L’hiver approche et on sent déjà poindre des factures énergétiques bien poivrées. Le réchauffement climatique, qui n’en finit pas de ne pas arriver, ne permet pas de tabler sur des hivers doux et le chauffage coûte conséquemment de plus en plus cher. D’autant que le gouvernement, en bon collectiviste qu’il est, s’emploie à rendre encore plus rares et plus chères les ressources énergétiques du pays.
On se souvient qu’il y a à peine un mois, il avait d’ailleurs lancé l’idée complètement idiote d’un tarif progressif de l’énergie, idiote tant sur le principe que sur la mise en pratique ; dans le principe, cela revenait à discriminer le consommateur en fonction de son revenu — et au revoir l’égalité — et dans la pratique, cela imposait une myriade de collections de données personnelles par des moyens tous plus invasifs les uns que les autres, en parfait petit Big Brother orwellien que le gouvernement veut devenir.

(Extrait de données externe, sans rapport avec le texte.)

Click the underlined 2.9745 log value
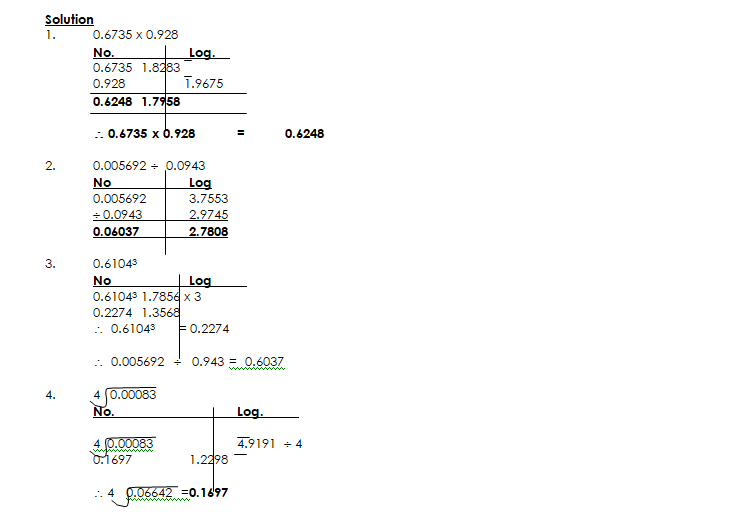745x530 pixels. [208, 215]
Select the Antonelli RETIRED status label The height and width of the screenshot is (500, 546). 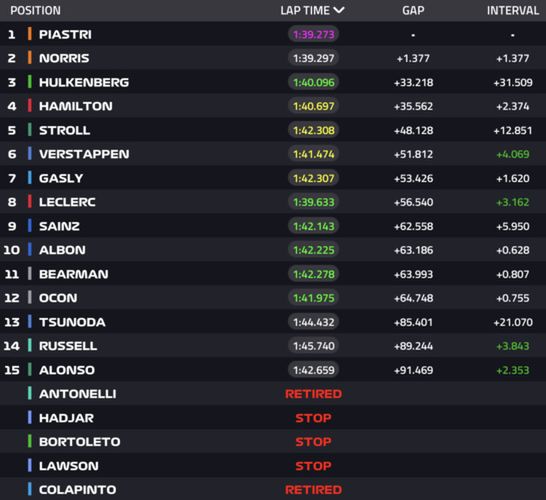[313, 394]
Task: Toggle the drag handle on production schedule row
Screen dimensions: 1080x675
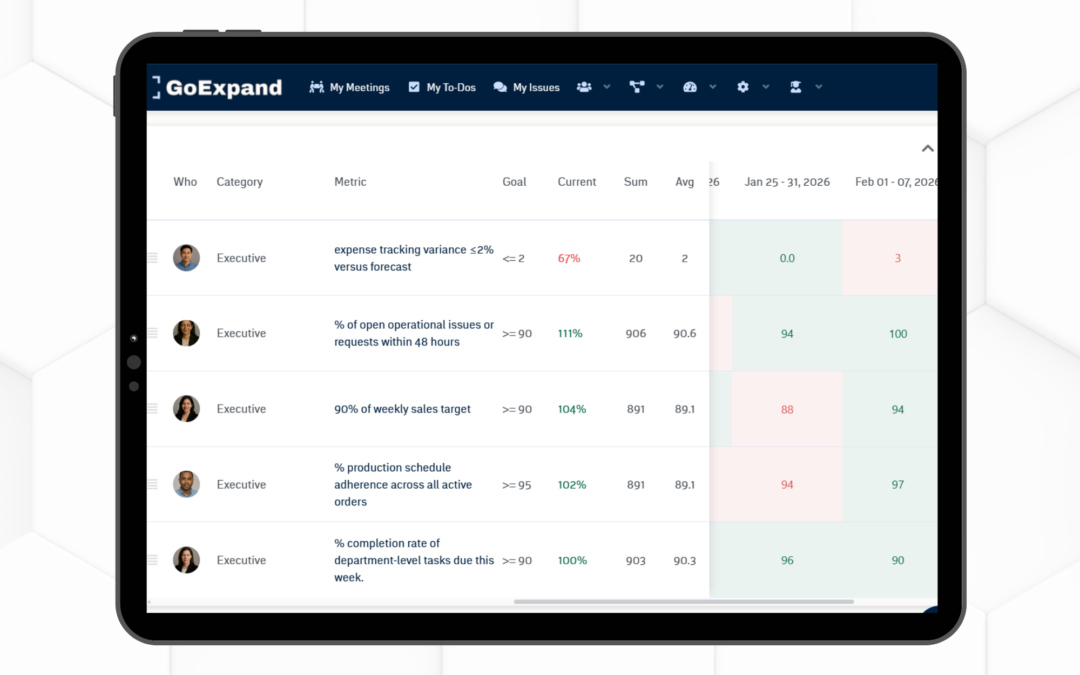Action: tap(152, 484)
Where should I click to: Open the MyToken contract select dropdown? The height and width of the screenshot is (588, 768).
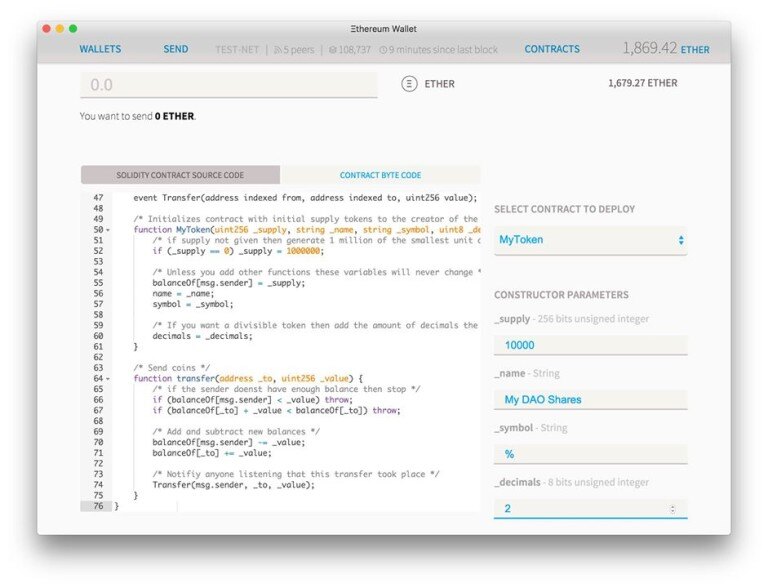click(590, 240)
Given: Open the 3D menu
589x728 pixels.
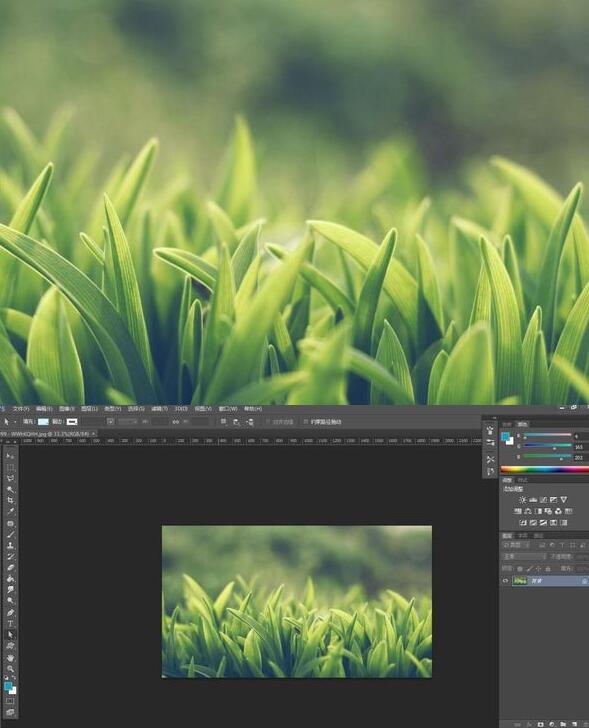Looking at the screenshot, I should [x=181, y=409].
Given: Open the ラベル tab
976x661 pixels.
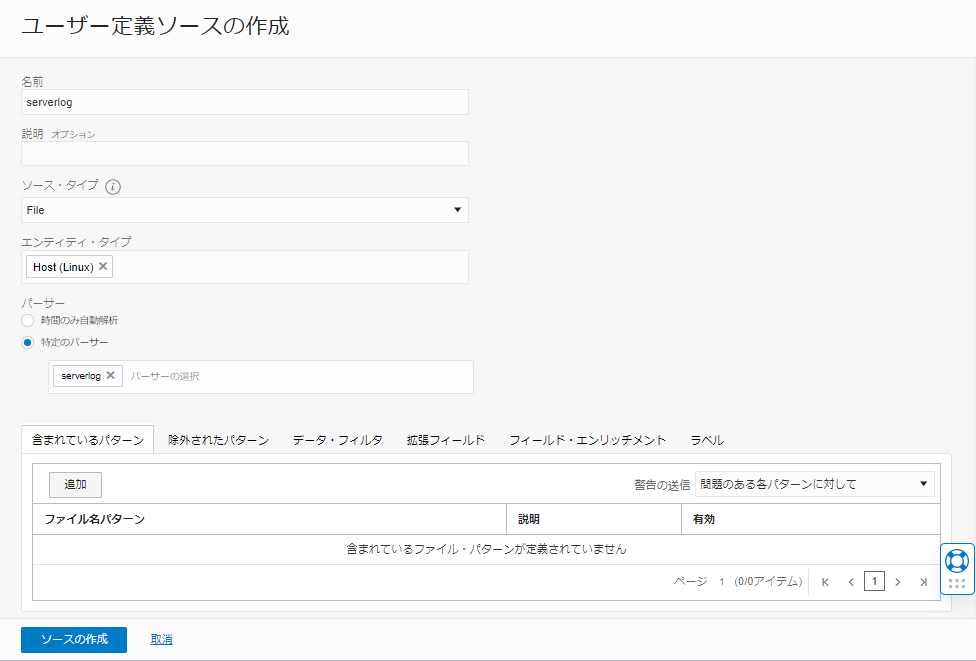Looking at the screenshot, I should click(704, 439).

En plus, la proposition de loi était à ce point mal boutiquée qu’elle a dû être retirée promptement et discrètement pour éviter un échec retentissant à l’Assemblée, sans compter que la mise en application des principes de bonus/malus proposés est si compliquée que même les articles d’éclaircissement dans la presse grand public donnent … froid dans le dos.
Mais ce qu’il y a de particulièrement préoccupant dans ces manœuvres politiciennes amphigouriques, c’est qu’elles visent en définitive à amoindrir les effets catastrophiques provoqués par l’État en premier lieu. Autrement dit, les élus planchent sur le rattrapages d’usines à gaz d’élus précédents en proposant leur propre usine à gaz.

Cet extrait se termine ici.